婚姻費用というのは、分かりやすく言えば生活費のことです。夫婦が結婚生活を送るために必要なすべての費用のことをいいます。さて、具体的には、日常の生活費、医療費、こどもの養育費、教育費、公共料金の費用等です。養育費と性質は似ていますが、養育費はこどもの生活費であり離婚後に発生する費用のことです。他方、婚姻費用は、離婚が成立するまでの費用です。離婚が決意してから実際に離婚が成立するまで、時間がかかり別居状態が長期にわたることが多くあります。この場合、婚姻費用の夫から妻へ支払われる金額は多額になる合計すると傾向にあります。

 

抽象的にいうと、夫と妻は、それぞれが同程度の生活を営むことができるようにお互いを扶助する義務があるのです。ですから、反対にいうと、母屋で漬物を食べていて、はなれですき焼きを食べている、ということはできません。婚姻費用は、同程度という、生活保持義務に基づくものとされています。別居していたとしても、この義務はなくなりません。

 

2 婚姻費用の算定

 婚姻費用の算定は一義的には協議で決まりますが、東京家庭裁判所のホームページに算定表が乗っており、これを目安とするケースが多いと思います。これは、裁判所が養育費と同じく一般的基準として作成したものです。

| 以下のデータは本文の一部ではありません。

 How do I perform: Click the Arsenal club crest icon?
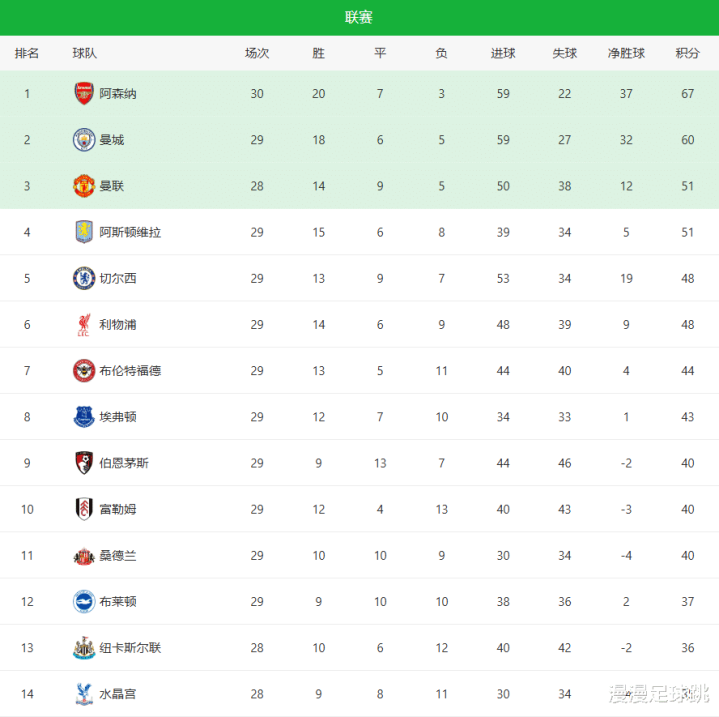pos(84,94)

 弁護士が関与してメリットがあるのは、算定表に詳しい弁護士であれば、個々の事案に応じて、妥当な婚姻費用の額は、算定表額から増減することがあります。例えば、私立高校に通わせている場合は無償の公立高校と比較して多くの学費が必要とされます。算定表は、旧公立高校の学費を前提に作成されているので、オーバーフローする部分については特別な出費として加算調整の対象となります。また、保育園の金額も夫婦共働きの場合、高額になる場合があります。

 

3 婚姻費用と養育費との違い

 婚姻費用と養育費の違いは、婚姻費用は離婚が成立するまでの間の費用であるのに対して、養育費は離婚成立後の費用ということになります。注意する点は、婚姻費用の方が養育費よりも高額になる、という点です。およそ3万円から5万円程度違うと理解しておくとよいかもしれません。

 養育費はこどもだけですが、婚姻費用は、配偶者の生活費も同時に考慮されていることから、その部分が高額になるということになります。

 

4 夫が住宅ローンを負担している場合

 婚姻費用の支払い義務者が相手方と同居していた自宅を出て賃貸マンションに居住し、その家賃と住宅ローンを負担している場合、当該住宅ローン全額が控除できないかが問題とされますが否定されています。現在では、あまり、信じられない考え方ですが、日本では、自宅を購入するということは、「投資」の意味があり、「資産形成的意味合い」があることから、全額を控除するのは相当ではないと考えられています。そのため、全額を控除すると、夫は投資的価値を保持したまま、その投下資本を妻から回収できてしまうという不合理が生まれるという考え方があります。しかし、全く控除しないとなると、現実との乖離が大きくなってしまいます。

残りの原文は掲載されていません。